Below are some records. Return exactly the lines from the one with "The image size is (1920, 1080)." to the one with "Task: Select the Plan map view", and nothing else.
**** DATA TO EXAMINE
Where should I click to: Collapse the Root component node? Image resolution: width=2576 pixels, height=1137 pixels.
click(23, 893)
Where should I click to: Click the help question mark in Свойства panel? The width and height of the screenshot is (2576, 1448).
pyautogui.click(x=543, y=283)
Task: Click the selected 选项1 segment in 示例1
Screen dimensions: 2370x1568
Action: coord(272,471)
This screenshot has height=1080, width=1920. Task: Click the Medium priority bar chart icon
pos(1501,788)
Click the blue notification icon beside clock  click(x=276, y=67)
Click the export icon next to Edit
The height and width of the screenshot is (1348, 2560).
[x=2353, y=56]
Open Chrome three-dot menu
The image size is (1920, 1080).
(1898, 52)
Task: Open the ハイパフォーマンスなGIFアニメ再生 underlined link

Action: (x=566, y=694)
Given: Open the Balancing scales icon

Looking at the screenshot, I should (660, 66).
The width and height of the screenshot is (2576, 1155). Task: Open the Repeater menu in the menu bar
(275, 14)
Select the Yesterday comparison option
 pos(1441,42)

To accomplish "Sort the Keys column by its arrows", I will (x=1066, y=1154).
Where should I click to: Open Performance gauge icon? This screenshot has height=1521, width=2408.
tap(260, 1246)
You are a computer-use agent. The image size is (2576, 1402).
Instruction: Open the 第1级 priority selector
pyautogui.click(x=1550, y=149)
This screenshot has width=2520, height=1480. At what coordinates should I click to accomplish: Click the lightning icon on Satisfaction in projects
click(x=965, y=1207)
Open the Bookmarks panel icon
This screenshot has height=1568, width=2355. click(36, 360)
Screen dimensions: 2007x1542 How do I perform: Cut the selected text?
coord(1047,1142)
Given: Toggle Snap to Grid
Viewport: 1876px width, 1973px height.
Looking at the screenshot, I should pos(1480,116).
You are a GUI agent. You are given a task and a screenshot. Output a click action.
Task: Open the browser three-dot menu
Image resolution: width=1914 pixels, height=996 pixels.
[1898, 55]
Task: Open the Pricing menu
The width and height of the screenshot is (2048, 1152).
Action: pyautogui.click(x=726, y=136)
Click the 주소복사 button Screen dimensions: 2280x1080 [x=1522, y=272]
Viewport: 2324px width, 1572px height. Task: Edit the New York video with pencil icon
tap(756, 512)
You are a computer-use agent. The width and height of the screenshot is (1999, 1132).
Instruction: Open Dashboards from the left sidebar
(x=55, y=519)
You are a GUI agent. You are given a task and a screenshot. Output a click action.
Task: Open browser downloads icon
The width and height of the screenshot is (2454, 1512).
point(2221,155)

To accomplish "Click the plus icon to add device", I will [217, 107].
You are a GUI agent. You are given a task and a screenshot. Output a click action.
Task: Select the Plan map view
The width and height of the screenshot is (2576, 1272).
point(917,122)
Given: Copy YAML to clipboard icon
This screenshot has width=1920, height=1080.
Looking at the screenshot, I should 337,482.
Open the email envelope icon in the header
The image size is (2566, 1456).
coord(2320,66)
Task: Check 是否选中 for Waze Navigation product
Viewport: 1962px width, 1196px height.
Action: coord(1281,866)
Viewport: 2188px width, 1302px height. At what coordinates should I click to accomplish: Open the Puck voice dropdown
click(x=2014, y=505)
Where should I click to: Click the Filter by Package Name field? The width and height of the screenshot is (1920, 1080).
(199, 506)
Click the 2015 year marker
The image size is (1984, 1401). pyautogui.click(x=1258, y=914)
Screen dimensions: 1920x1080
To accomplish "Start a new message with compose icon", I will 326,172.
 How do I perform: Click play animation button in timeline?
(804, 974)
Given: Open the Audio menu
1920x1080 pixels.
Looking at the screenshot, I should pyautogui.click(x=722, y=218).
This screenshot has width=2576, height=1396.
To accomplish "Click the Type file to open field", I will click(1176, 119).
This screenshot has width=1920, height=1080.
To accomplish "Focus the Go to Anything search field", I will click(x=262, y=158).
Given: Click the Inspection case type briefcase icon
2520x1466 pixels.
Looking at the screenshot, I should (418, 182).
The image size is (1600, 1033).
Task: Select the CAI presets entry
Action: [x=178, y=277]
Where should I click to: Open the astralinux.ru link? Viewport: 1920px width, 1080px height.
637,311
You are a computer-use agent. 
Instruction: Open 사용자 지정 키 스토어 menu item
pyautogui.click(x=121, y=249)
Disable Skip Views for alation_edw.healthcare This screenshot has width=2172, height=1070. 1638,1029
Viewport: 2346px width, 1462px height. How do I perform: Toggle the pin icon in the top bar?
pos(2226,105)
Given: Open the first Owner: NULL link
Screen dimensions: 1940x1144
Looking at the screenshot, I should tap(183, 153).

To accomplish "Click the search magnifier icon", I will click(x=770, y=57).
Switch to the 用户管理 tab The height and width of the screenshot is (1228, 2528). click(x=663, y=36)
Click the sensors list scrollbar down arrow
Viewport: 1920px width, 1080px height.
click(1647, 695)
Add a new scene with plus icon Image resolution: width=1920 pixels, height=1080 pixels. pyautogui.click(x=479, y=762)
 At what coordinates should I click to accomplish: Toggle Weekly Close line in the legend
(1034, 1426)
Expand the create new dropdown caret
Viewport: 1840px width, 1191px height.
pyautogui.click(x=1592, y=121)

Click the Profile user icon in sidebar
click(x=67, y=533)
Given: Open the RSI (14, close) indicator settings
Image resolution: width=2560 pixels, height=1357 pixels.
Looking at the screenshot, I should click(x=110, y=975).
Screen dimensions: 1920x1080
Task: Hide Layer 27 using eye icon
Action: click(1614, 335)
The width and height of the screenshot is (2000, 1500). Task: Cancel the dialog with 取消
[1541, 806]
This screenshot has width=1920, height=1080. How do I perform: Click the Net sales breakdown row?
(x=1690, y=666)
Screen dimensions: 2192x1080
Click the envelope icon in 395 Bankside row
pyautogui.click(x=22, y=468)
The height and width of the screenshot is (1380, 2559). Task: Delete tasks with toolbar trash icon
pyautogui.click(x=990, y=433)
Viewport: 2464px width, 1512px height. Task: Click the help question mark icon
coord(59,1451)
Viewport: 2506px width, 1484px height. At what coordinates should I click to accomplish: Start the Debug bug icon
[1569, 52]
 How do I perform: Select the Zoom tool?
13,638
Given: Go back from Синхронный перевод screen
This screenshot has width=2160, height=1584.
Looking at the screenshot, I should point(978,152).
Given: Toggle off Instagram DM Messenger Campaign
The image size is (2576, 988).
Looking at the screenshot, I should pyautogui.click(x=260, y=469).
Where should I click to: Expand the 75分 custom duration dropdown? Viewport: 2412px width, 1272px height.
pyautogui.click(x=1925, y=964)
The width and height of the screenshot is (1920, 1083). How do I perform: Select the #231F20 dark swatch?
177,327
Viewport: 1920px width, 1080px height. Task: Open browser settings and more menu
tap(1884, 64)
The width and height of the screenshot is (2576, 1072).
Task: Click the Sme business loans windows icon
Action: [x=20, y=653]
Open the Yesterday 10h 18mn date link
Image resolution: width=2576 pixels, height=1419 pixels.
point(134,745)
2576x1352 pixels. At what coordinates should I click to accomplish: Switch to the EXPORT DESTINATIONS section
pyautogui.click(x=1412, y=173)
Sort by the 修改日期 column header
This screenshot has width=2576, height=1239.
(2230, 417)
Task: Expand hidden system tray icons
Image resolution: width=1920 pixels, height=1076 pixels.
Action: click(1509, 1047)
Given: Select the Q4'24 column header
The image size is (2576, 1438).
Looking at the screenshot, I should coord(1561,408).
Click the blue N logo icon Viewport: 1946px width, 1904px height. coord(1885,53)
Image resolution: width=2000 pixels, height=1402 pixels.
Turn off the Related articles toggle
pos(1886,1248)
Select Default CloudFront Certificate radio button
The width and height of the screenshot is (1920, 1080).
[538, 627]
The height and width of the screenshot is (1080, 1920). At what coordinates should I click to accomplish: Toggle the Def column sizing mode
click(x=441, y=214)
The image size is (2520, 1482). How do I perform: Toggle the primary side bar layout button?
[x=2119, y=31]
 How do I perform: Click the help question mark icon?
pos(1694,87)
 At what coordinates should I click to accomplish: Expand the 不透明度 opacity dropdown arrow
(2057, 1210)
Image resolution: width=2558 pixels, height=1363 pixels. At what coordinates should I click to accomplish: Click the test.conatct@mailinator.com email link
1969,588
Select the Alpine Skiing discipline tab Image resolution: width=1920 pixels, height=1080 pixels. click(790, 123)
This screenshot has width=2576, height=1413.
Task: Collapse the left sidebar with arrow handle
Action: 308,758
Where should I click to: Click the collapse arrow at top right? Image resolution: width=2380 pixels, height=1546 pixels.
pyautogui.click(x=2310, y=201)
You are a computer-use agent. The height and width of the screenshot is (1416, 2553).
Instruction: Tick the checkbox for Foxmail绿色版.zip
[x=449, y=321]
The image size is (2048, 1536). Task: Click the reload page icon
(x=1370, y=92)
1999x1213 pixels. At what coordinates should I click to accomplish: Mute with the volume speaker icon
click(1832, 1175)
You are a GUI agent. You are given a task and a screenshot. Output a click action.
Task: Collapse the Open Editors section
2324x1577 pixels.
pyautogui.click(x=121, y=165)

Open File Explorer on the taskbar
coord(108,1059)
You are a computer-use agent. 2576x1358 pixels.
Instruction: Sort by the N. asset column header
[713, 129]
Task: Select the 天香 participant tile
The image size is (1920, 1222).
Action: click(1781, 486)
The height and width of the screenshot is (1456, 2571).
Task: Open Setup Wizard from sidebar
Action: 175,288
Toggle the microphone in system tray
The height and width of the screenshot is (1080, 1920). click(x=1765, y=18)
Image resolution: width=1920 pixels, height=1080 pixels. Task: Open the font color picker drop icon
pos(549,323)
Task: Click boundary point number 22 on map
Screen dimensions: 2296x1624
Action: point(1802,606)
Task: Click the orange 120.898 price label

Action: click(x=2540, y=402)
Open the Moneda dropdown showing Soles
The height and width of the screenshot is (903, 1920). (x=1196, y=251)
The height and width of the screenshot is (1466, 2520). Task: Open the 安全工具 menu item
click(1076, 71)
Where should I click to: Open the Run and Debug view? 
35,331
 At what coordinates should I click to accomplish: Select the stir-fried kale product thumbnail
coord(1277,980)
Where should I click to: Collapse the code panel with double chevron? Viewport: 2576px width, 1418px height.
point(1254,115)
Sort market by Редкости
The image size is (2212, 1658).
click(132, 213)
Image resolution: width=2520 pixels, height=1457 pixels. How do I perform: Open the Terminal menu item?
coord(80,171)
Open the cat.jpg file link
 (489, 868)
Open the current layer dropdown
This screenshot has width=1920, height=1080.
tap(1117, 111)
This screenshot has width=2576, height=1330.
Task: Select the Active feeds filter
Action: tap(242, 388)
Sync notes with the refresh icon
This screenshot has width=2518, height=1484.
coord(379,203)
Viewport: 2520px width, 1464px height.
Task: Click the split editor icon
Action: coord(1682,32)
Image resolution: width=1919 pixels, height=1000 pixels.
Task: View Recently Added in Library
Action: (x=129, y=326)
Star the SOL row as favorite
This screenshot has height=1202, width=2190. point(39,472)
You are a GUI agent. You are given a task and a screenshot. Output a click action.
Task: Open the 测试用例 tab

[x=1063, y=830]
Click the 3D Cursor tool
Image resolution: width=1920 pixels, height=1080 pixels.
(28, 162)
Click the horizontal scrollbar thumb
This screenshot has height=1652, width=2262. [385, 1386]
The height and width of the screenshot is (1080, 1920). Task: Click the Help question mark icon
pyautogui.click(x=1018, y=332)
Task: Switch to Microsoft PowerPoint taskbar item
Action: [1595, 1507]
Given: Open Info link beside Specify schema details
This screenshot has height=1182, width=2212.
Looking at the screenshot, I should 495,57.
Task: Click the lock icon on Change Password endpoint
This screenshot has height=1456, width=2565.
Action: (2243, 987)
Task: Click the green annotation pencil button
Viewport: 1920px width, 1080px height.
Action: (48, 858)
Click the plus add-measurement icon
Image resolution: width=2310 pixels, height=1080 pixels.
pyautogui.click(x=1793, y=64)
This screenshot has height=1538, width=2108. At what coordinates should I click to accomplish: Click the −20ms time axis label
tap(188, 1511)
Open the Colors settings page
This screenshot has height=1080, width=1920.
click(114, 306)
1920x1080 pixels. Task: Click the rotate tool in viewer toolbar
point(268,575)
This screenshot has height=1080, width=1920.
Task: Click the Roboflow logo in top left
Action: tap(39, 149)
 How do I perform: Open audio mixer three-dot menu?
********
> [ANSWER BELOW]:
The image size is (1920, 1080).
(1898, 52)
Task: Open the ハイパフォーマンスなGIFアニメ再生 underlined link

Action: (x=566, y=694)
Given: Open the Balancing scales icon

Looking at the screenshot, I should (660, 66).
The width and height of the screenshot is (2576, 1155). Task: Open the Repeater menu in the menu bar
(275, 14)
Select the Yesterday comparison option
 pos(1441,42)

To accomplish "Sort the Keys column by its arrows", I will (x=1066, y=1154).
Where should I click to: Open Performance gauge icon? This screenshot has height=1521, width=2408.
tap(260, 1246)
You are a computer-use agent. The image size is (2576, 1402).
Instruction: Open the 第1级 priority selector
pyautogui.click(x=1550, y=149)
This screenshot has width=2520, height=1480. At what coordinates should I click to accomplish: Click the lightning icon on Satisfaction in projects
click(x=965, y=1207)
Open the Bookmarks panel icon
This screenshot has height=1568, width=2355. click(36, 360)
Screen dimensions: 2007x1542 How do I perform: Cut the selected text?
coord(1047,1142)
Given: Toggle Snap to Grid
Viewport: 1876px width, 1973px height.
Looking at the screenshot, I should pos(1480,116).
You are a GUI agent. You are given a task and a screenshot. Output a click action.
Task: Open the browser three-dot menu
Image resolution: width=1914 pixels, height=996 pixels.
[1898, 55]
Task: Open the Pricing menu
The width and height of the screenshot is (2048, 1152).
Action: pyautogui.click(x=726, y=136)
Click the 주소복사 button Screen dimensions: 2280x1080 [x=1522, y=272]
Viewport: 2324px width, 1572px height. Task: Edit the New York video with pencil icon
tap(756, 512)
You are a computer-use agent. The width and height of the screenshot is (1999, 1132).
Instruction: Open Dashboards from the left sidebar
(x=55, y=519)
You are a GUI agent. You are given a task and a screenshot. Output a click action.
Task: Open browser downloads icon
The width and height of the screenshot is (2454, 1512).
point(2221,155)

To accomplish "Click the plus icon to add device", I will [217, 107].
You are a GUI agent. You are given a task and a screenshot. Output a click action.
Task: Select the Plan map view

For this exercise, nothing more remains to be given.